To do: Stopping at the line that holds "Task: Click the 'Factors to consider' heading", repeat the lines below exactly, starting from the very first and including that final line.

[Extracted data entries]

- - -

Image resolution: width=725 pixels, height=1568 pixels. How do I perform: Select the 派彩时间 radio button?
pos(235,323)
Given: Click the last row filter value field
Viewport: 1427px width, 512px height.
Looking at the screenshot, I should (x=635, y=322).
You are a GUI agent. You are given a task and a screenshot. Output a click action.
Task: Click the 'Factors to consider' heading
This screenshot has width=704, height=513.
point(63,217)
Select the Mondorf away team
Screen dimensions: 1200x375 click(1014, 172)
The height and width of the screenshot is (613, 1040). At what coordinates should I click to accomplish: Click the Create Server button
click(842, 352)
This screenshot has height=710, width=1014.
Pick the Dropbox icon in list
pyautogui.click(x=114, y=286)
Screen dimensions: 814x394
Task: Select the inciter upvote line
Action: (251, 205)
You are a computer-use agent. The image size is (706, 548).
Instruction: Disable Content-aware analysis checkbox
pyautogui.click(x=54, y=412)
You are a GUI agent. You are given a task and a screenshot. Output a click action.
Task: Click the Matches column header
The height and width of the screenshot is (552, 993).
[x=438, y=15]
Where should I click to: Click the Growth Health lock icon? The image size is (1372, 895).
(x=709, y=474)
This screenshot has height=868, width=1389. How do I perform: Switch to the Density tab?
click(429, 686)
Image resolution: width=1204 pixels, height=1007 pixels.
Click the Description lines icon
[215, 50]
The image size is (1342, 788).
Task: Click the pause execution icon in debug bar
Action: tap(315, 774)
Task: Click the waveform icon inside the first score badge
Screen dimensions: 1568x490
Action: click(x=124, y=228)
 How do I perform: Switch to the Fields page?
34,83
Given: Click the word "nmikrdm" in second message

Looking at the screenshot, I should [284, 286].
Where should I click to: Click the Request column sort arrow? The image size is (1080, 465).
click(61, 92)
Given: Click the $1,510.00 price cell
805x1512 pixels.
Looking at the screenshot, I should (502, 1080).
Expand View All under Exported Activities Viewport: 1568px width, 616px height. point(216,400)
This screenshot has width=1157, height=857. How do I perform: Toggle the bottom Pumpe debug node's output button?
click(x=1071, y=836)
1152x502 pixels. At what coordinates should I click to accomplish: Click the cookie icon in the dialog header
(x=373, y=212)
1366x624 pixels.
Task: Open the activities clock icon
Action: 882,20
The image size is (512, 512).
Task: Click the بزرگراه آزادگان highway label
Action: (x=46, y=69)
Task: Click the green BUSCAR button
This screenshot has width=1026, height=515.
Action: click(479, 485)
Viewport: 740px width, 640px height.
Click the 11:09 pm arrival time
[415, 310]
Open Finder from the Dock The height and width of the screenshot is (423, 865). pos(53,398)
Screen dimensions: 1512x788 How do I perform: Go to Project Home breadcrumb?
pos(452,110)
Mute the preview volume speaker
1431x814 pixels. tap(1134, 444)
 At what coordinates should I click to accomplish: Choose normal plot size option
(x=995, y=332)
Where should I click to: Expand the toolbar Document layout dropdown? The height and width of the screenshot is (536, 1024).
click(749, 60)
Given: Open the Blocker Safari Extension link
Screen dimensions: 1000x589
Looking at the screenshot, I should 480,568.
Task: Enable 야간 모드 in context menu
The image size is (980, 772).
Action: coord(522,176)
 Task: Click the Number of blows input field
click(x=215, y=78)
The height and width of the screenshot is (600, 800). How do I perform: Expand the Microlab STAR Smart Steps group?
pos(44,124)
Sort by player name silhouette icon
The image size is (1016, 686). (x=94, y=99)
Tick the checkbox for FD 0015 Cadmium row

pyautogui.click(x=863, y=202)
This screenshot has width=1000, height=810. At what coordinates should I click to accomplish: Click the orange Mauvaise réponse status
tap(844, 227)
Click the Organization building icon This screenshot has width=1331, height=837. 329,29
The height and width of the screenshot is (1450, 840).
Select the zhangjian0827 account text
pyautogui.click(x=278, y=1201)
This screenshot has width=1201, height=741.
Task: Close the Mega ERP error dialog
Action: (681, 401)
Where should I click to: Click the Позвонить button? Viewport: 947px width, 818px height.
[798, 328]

- - -

Result of the task:
Image resolution: width=725 pixels, height=1568 pixels. How do I perform: Select the 派彩时间 radio button?
pos(235,323)
Given: Click the last row filter value field
Viewport: 1427px width, 512px height.
Looking at the screenshot, I should (x=635, y=322).
You are a GUI agent. You are given a task and a screenshot. Output a click action.
Task: Click the 'Factors to consider' heading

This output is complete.